Splatoon 2 brings back everything that made the original great while finding some areas to improve and add new life to Nintendo’s newest IP. Splatoon 2 is about as safe as a sequel that Nintendo could’ve made, and that’s not necessarily a bad thing. This sequel feels like a “deluxe-edition” port of Splatoon with some extra content to help it feel new. If you enjoyed the first Splatoon, chances are you’ll find a lot to like in the sequel.

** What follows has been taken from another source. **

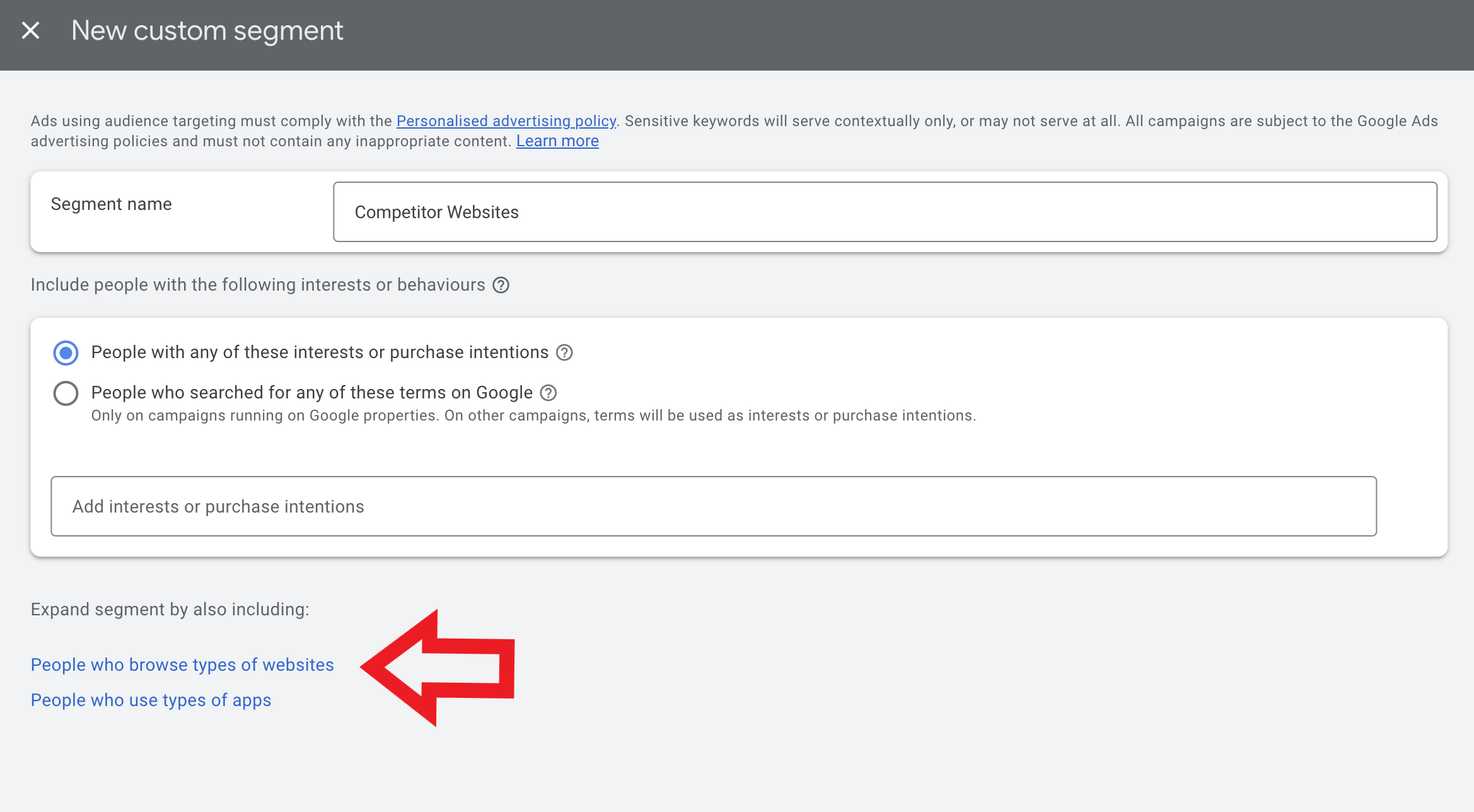Click the Include people with interests heading

click(257, 284)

The vibrant ink-based game-play returns from the original, and feels the same as it did in 2015. Aside from a couple new weapon types, the gameplay is identical to its predecessor. The Splat Duelies is the newest weapon to Splatoon 2, and if your experience is anything like mine has been, you’ll be seeing at least half the players in any given match using the Duelies. Unlike any other weapon, the Duelies give your inkling the ability to dodge-roll. While being a fan of the ink-roller, I find myself going back to use the Duelies for their mobility perk. The ability to roll around enemies and out of danger adds another level of smooth movement in a game that already boasts some of the best movement in a third-person shooter to date.

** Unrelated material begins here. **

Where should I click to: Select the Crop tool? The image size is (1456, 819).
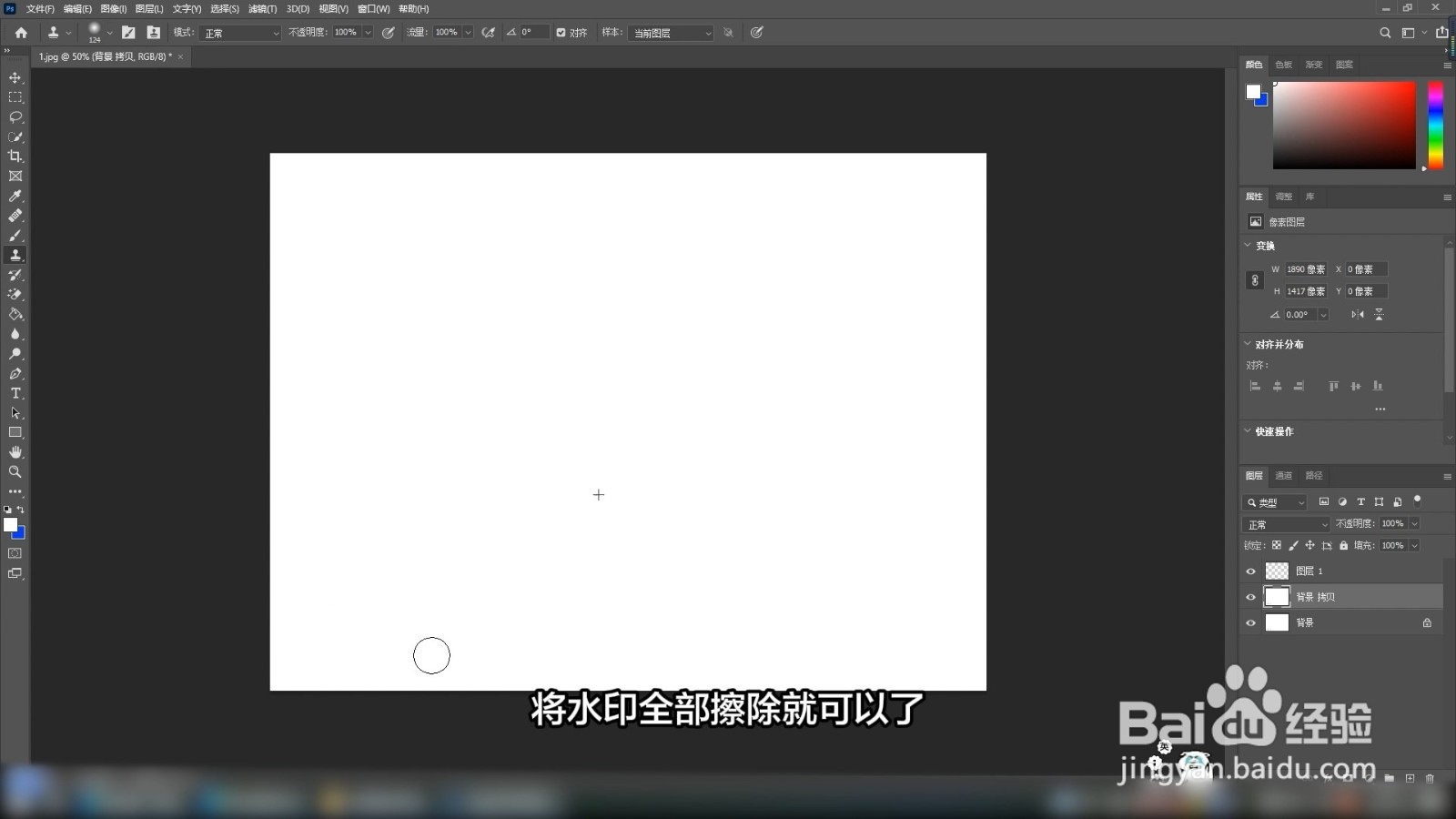point(15,156)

The combat feels very fluid and exciting, hiding in ink waiting to splat an unsuspecting opponent remains one of the coolest moments in a Switch game thus far. Every weapon has incredible damage but has shortcomings that can be used against it, so no weapon feels overpowered or unbeatable. For example, my preferred weapon is the Splat Roller, it has incredible ink coverage and short range damage. If an opponent is nearby they can be one-shotted easily with the Splat Roller. However, in a mid to long range fight, my opponent will have a major advantage over the Splat Roller. With some clever manoeuvring in the speedy squid form, it is still possible to land a shot on an opponent. This balance causes a generally mixed match of players using short, mid, and long range weapons across both teams.